Power grids, the human brain, arrays of coupled lasers, genetic
networks, or the Amazon rainforest are all characterized by
multistability. For power grids, the strongly ongoing transition to
distributed renewable energy sources leads to a proliferation of
dynamical actors. The desynchronization of a few or even one of those
would likely result in a substantial blackout. Thus, the dynamical
stability of the synchronous state has become a leading topic in power
grid research.  The likelihood that such systems will remain in the
most desirable of their many stable states depends on their stability
against significant perturbations, particularly in a state space
populated by undesirable states. Here we claim that the traditional
linearization-based approach to stability is in several cases too
local to adequately assess how stable a state is.

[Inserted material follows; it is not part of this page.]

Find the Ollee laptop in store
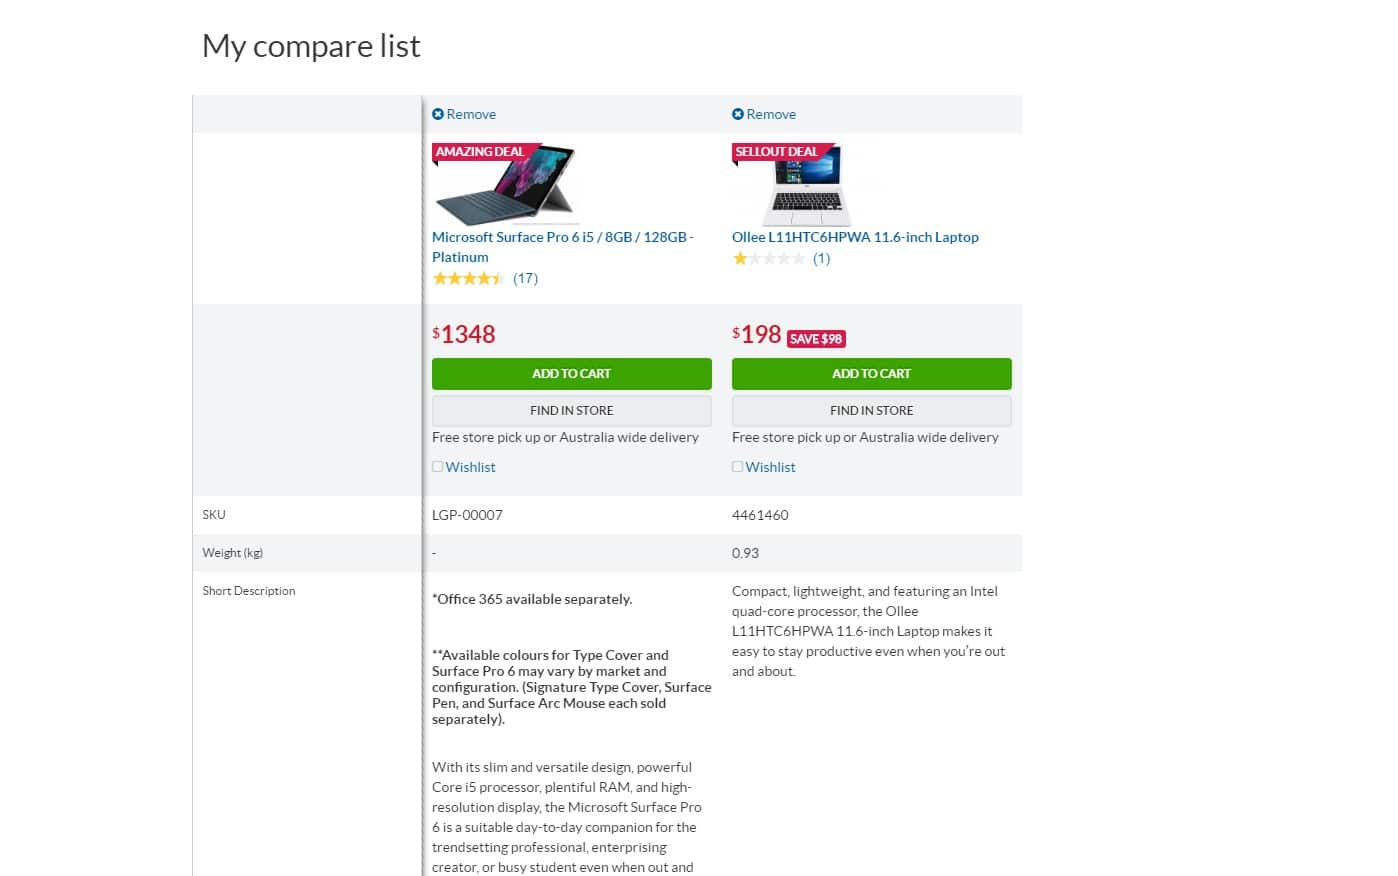 click(x=871, y=411)
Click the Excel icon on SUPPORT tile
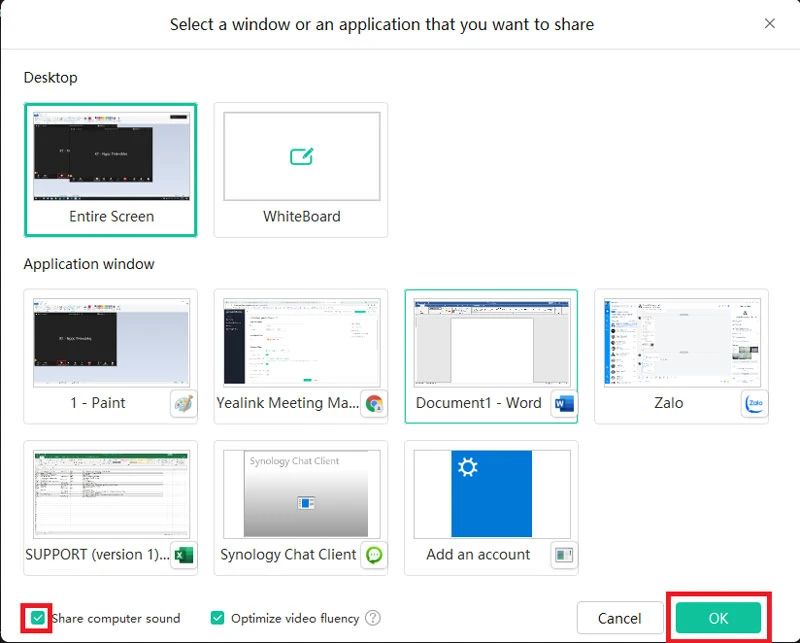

Instead, we quantify
it in terms of basin stability, a new measure related to the volume of
the basin of attraction. Basin stability is non-local, nonlinear and
easily applicable, even to high-dimensional systems. It provides a
long-sought-after explanation for the surprisingly regular topologies
of neural networks and power grids, which have eluded theoretical
description based solely on linear stability.  Remarkably, when taking
physical losses in the network into account, the back-reaction of the
network induces new exotic solitary states in the individual actors,
and the stability characteristics of the synchronous state are
dramatically altered. These novel effects will have to be explicitly
taken into account in the design of future power grids, and their
existence poses a challenge for control.